Ia mengaku, setiap tahun pihaknya selalu menemukan kasus pernikahan anak dini di beberapa daerah di Kabupaten Jayapura yakni di Distrik Airu maupun di Kota Sentani. Mereka menikah usia dini rata-rata berumur 15 tahun.
“Mereka masih usia 15 tahun sudah menikah dengan orang tua seperti di Distrik Airu dan di Kota Sentani. Data pernikahan dini kami dapat dari Puskemas maupun Paralegal yang bekerjasama dengan pemerintah terkait laporan kekerasan terhadap perempuan dan anak yang ada distrik- distrik se-Kabupaten Jayapura," katanya.
Miryam menuturkan, ada beberapa orang tua yang menikahkan anak dibawah umur dengan orang tua di Distrik Airu. Bahkan, di Distrik Airu sering terjadi pernikahan dini karena faktor anak tidak bersekolah.
"Ada tiga anak dibawah umur di Distrik Airu mereka dikawinkan orang tuanya yang terjadi di beberapa kampung pada tahun 2023. Pernikahan dini ini berawal dari anak tidak sekolah, dan ikut orang tua ke kebun lalu kemudian menikah dengan orang yang lebih tua," paparnya.

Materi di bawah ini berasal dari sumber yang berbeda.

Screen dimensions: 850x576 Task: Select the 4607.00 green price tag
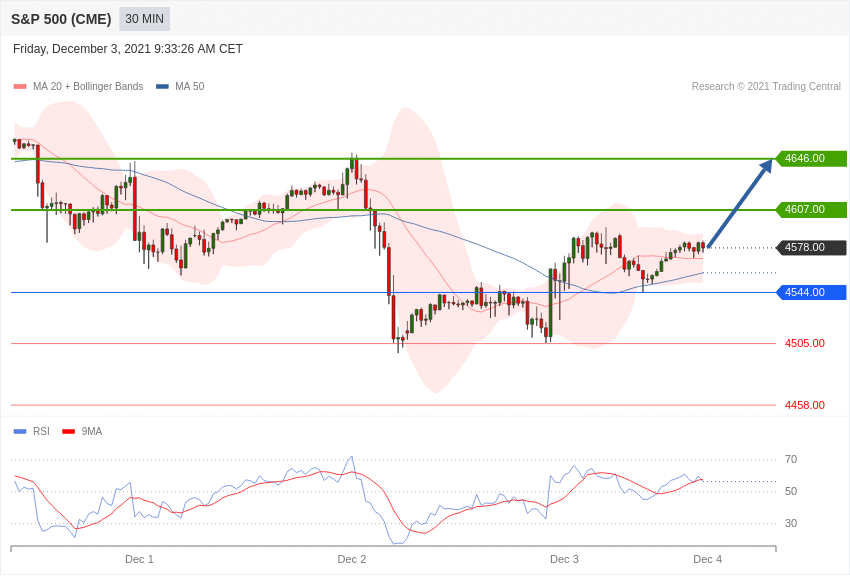pos(811,210)
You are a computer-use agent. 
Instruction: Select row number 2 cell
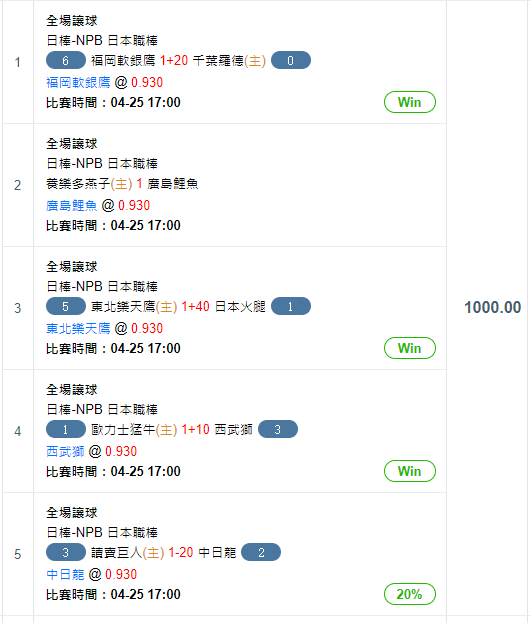coord(18,185)
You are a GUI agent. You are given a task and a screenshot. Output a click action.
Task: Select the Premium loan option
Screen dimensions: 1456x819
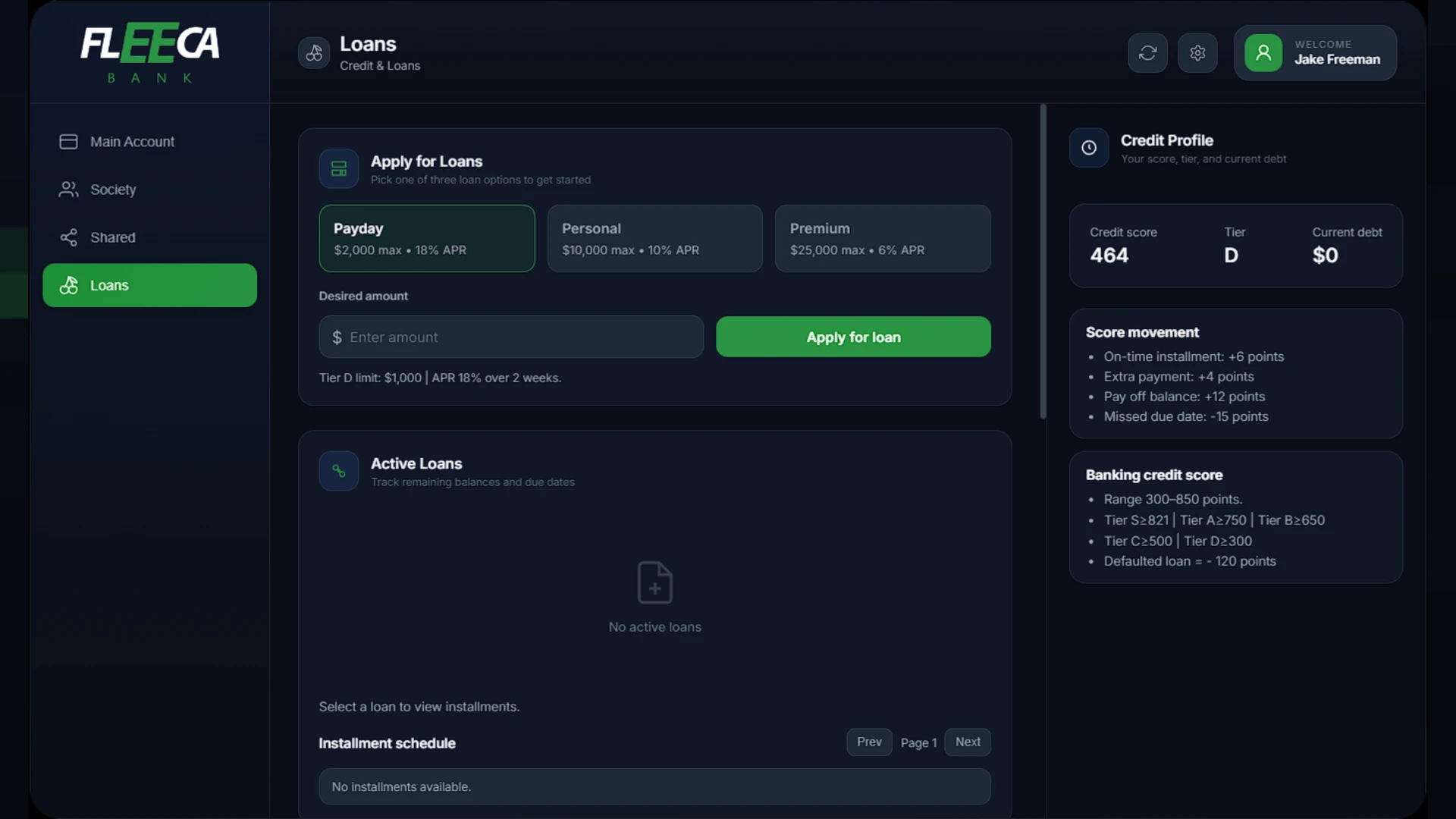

Lanjut dia, pernikahan dini juga terjadi di Kota Sentani yang terjadi pada 2 orang anak, namun permasalahan menikah dibawah umur di Kota Sentani sudah diselesaikan.
“Pernikahan dini di Kota Sentani akibat faktor ekonomi, dan ada oknum orang tua yang sengaja menikahkan anaknya padahal usia masih bawah umur. Hal ini dilakukan untuk menutup kebutuhan ekonomi dan juga faktor kebiasaan yang ada di kampung halaman orang tua si anak tersebut," ujarnya.
Miryam mengaku, pihaknya sudah memitigasi adanya pernikahan anak dibawah umur oleh DPPPA Kabupaten Jayapura telah melakukan MoU dengan Pengadilan Agama. Jika ada pengajuan anak menikah dibawah umur, maka Pengadilan Agama tidak bisa mengeluarkan rekomendasi karena nanti akan disampaikan ke DPPPA Kabupaten Jayapura.
"Selanjutnya bisa dilakukan mediasi dengan melibatkan banyak instansi termasuk pemuka agama, orang tua kedua belah pihak mempelai dan keluarganya, dengan memberikan pemahaman terkait dampak dari pernikahan anak usia umur. Karena ini menyangkut masa depan anak itu sendiri khususnya bagi anak perempuan dan juga mengurangi KDRT maupun stunting," paparnya.(hsb).